Oligui Nguema – Macron : quand le manganèse fait plier la diplomatie ?

À Paris, les poignées de main étaient impeccables, les sourires soigneusement calibrés et les discours remplis des mots devenus incontournables : « partenariat », « confiance », « industrialisation » et « souveraineté ». Mais derrière les flashs des photographes et les formules diplomatiques, une autre histoire semblait se jouer : celle d’un rapport de force où le manganèse gabonais est devenu une monnaie de négociation politique.
Pendant longtemps, la relation entre la France et le Gabon reposait sur un équilibre où Paris donnait souvent le tempo. Aujourd’hui, les partitions semblent avoir changé. Le président Brice Clotaire Oligui Nguema a multiplié les déclarations en faveur d’une transformation locale des matières premières et a affirmé à plusieurs reprises que, si les partenaires historiques ne suivaient pas cette orientation, le Gabon était prêt à rechercher d’autres partenaires économiques.
À la lumière du protocole signé avec Eramet, certains observateurs y voient le signe que cette orientation politique a été prise au sérieux. Il est toutefois difficile d’affirmer qu’elle résulte uniquement de cette pression : d’autres facteurs, comme l’évolution des marchés des minerais critiques, les intérêts industriels d’Eramet et la concurrence internationale, ont également pu peser dans les négociations.

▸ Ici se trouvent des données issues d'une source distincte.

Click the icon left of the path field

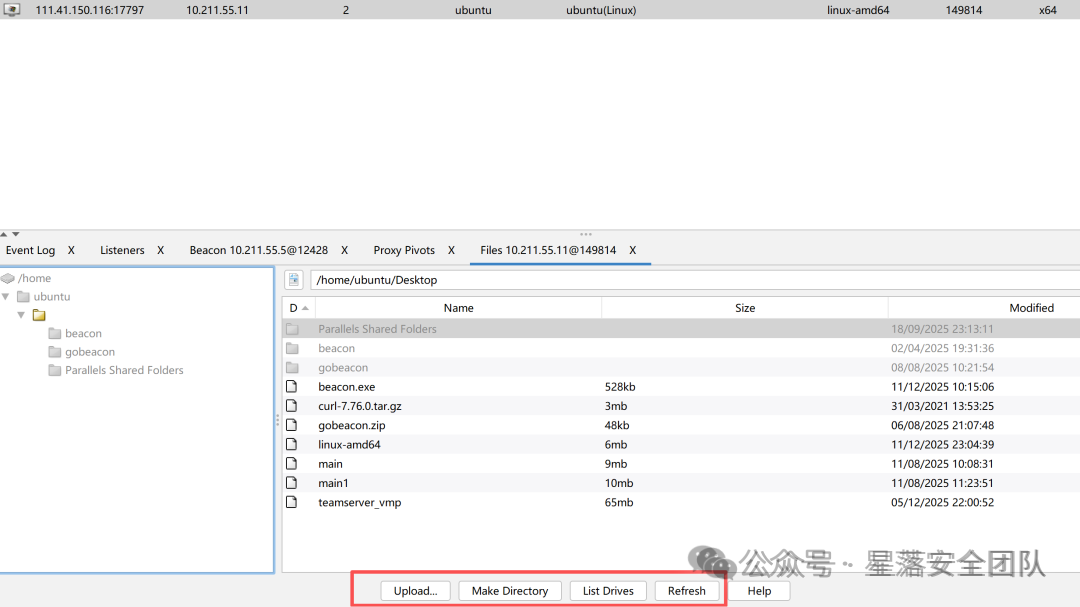click(294, 280)
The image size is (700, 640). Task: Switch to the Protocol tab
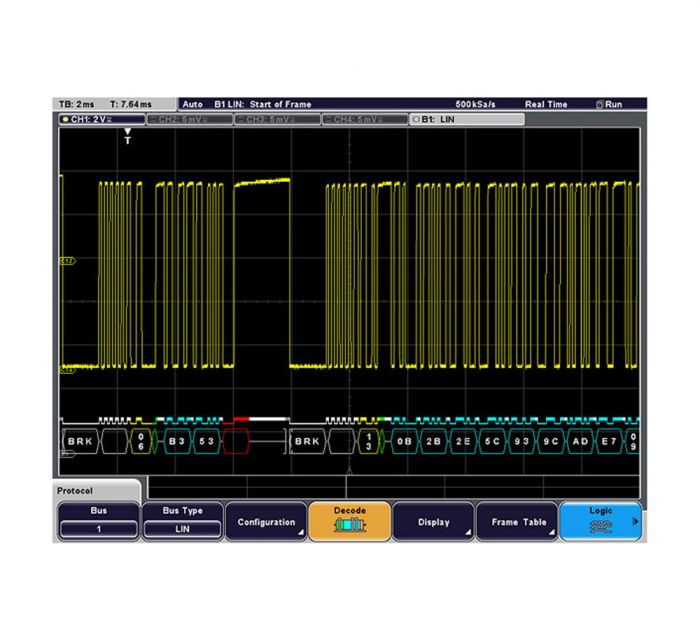(x=97, y=490)
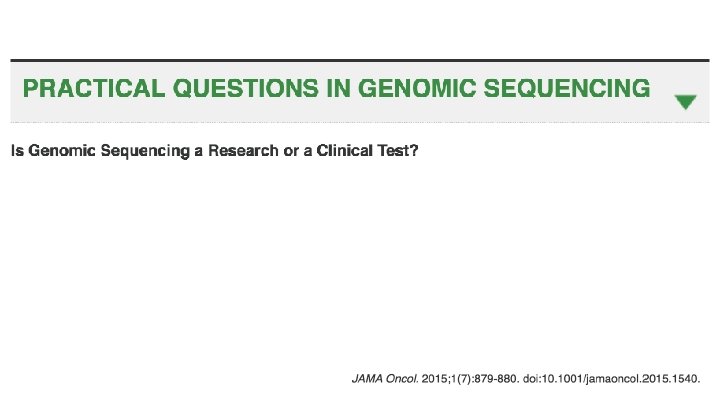
Task: Click the word 'SEQUENCING' in green header
Action: (x=567, y=89)
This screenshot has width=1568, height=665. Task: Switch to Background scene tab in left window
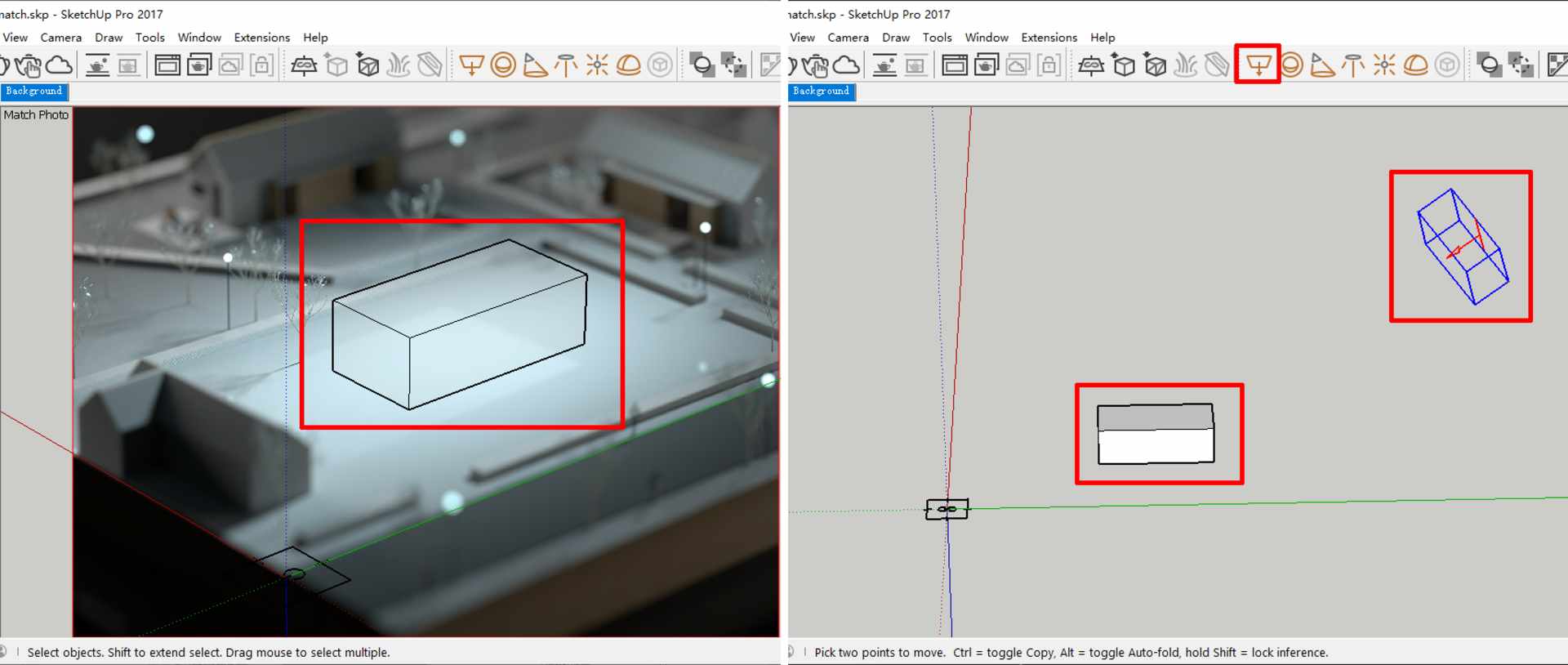pyautogui.click(x=33, y=91)
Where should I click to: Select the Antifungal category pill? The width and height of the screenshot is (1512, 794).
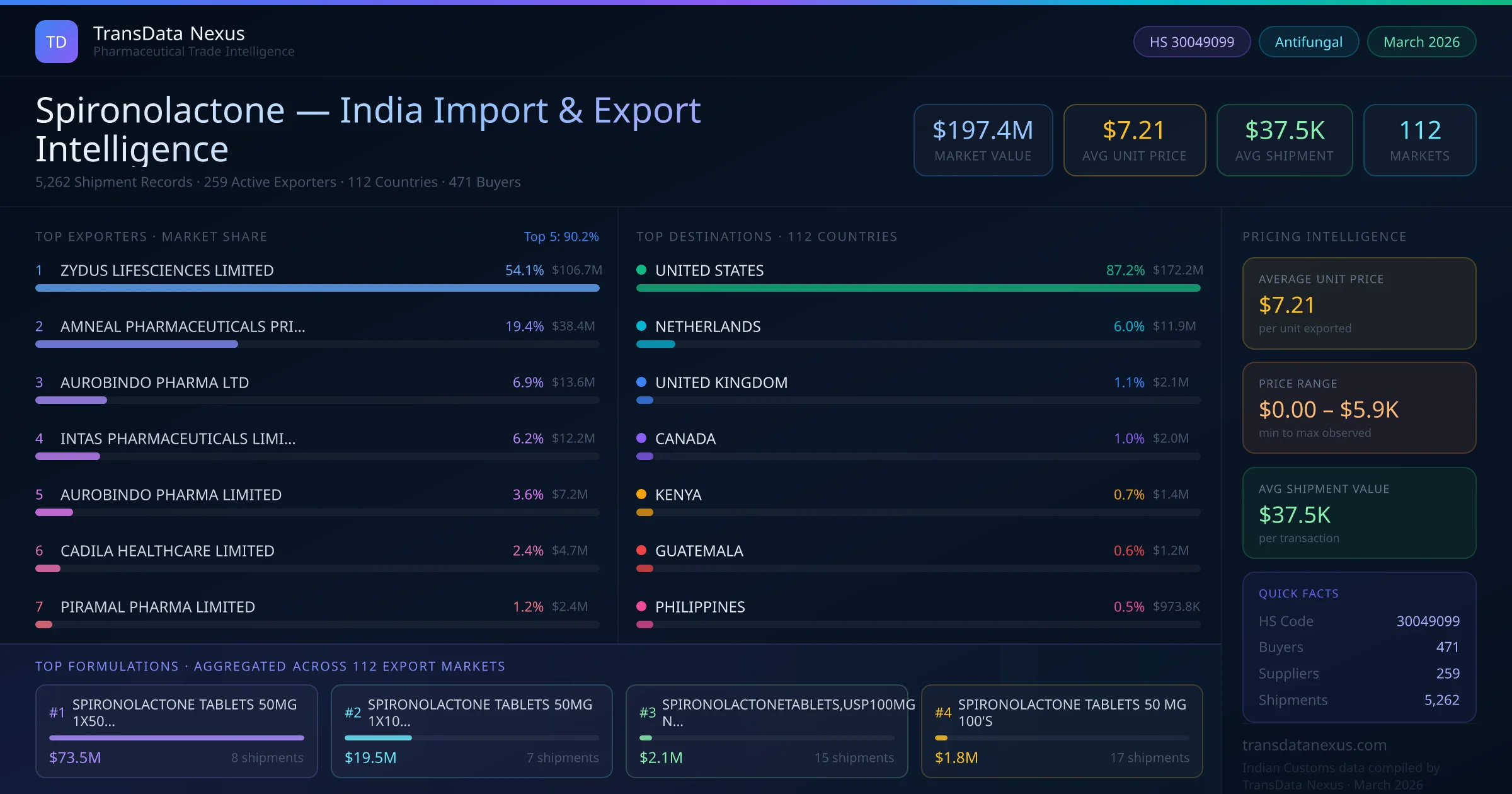1308,42
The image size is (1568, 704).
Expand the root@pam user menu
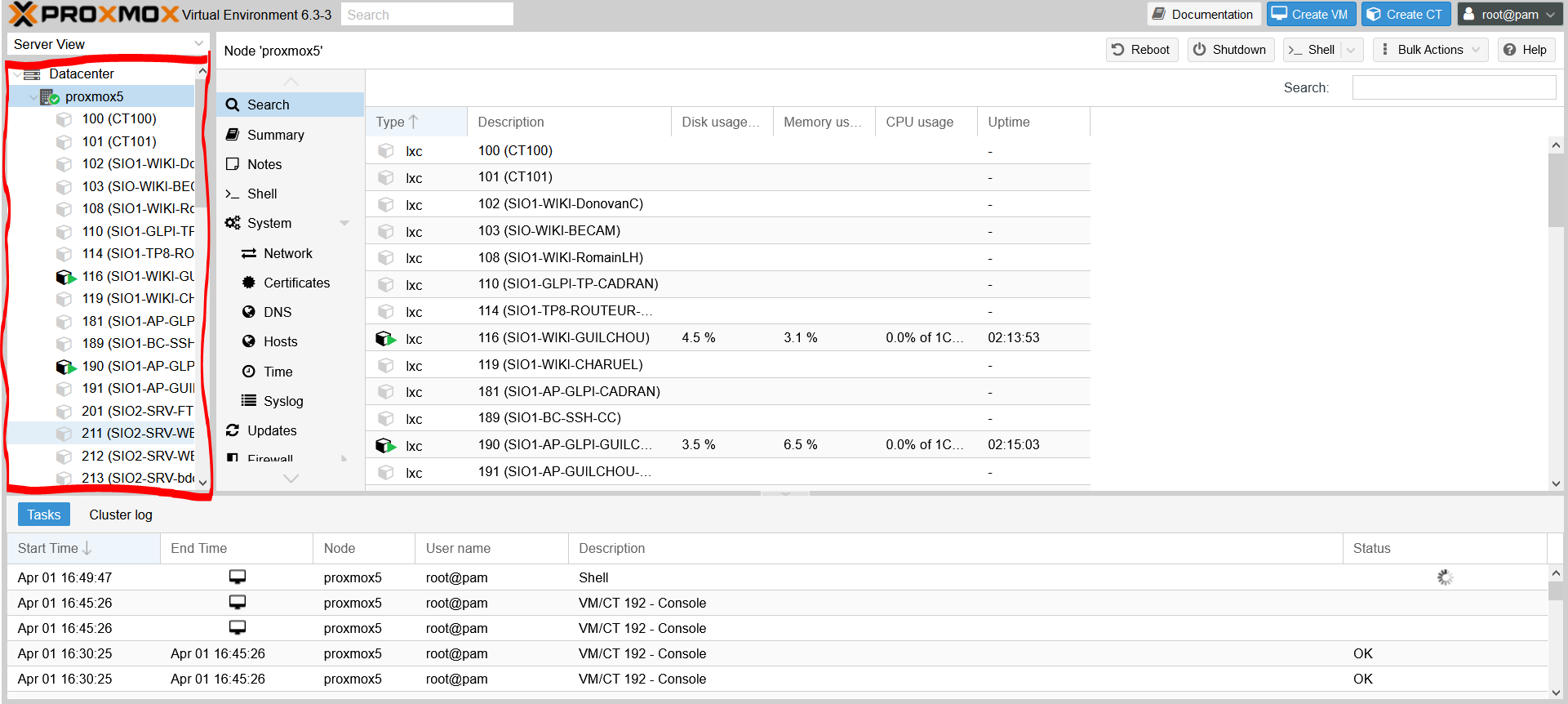click(1509, 15)
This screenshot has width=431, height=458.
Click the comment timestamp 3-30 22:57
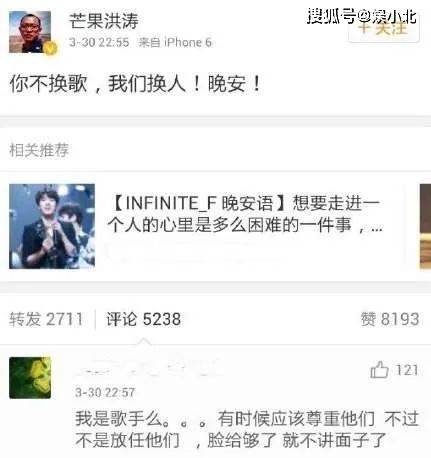click(105, 392)
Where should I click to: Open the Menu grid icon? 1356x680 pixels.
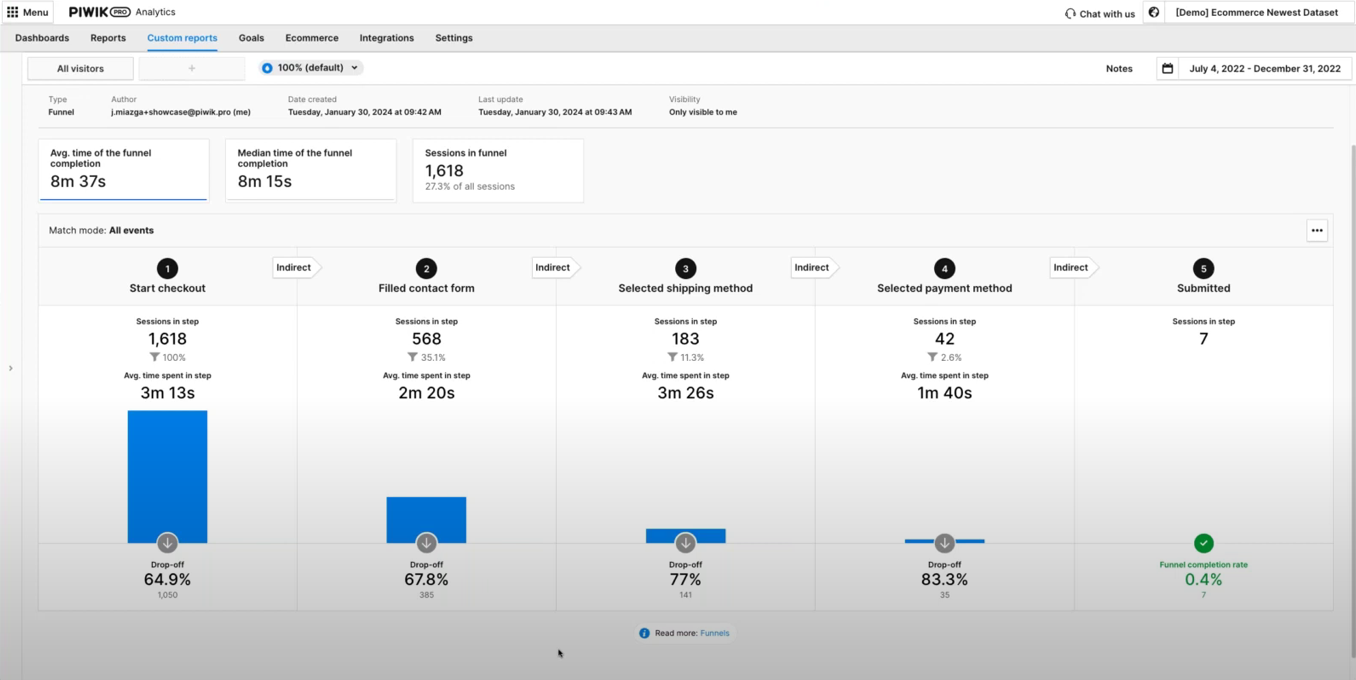pos(13,12)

Dans les salons feutrés de l’Élysée, une question a sans doute traversé les esprits : fallait-il prendre le risque de voir le Gabon se tourner davantage vers d’autres puissances économiques, alors que plusieurs États d’Afrique de l’Ouest ont déjà profondément redéfini leurs relations avec la France ces dernières années ? Une telle évolution aurait constitué un revers diplomatique supplémentaire pour Paris, dans un contexte où son influence sur le continent africain est régulièrement remise en question.
Pour Emmanuel Macron, dont le second mandat approche de son terme, chaque partenariat stratégique conserve une valeur politique importante. Sur le plan intérieur, il fait face à un climat social et politique souvent tendu, tandis qu’à l’international, la politique africaine de la France est observée avec attention. Dans ce contexte, préserver une relation solide avec le Gabon peut apparaître comme un enjeu diplomatique majeur.
Le véritable gagnant de cette séquence n’est peut-être pas uniquement un dirigeant ou une entreprise, mais une nouvelle méthode de négociation. Le Gabon ne semble plus vouloir se satisfaire du rôle de simple fournisseur de matières premières. Il revendique désormais une place plus importante dans la chaîne de valeur industrielle.
Pour autant, la satire invite à rester prudent. Les grands protocoles d’accord sont souvent riches en promesses, mais les usines ne sortent pas de terre à coups de communiqués officiels. Les emplois annoncés, les investissements promis et la transformation locale devront être jugés à l’épreuve des faits.
Le manganèse n’a évidemment pas « fait plier » un chef d’État à lui seul. Les relations internationales sont toujours le résultat d’intérêts multiples, de négociations et de compromis. Mais cette séquence illustre une évolution du rapport de force : le Gabon affiche désormais plus ouvertement sa volonté de défendre ses intérêts économiques, tandis que la France cherche à préserver un partenariat stratégique dans un environnement africain profondément recomposé. En politique, les discours comptent. Les contrats aussi. Mais ce sont les résultats concrets qui écrivent, au final, la véritable histoire.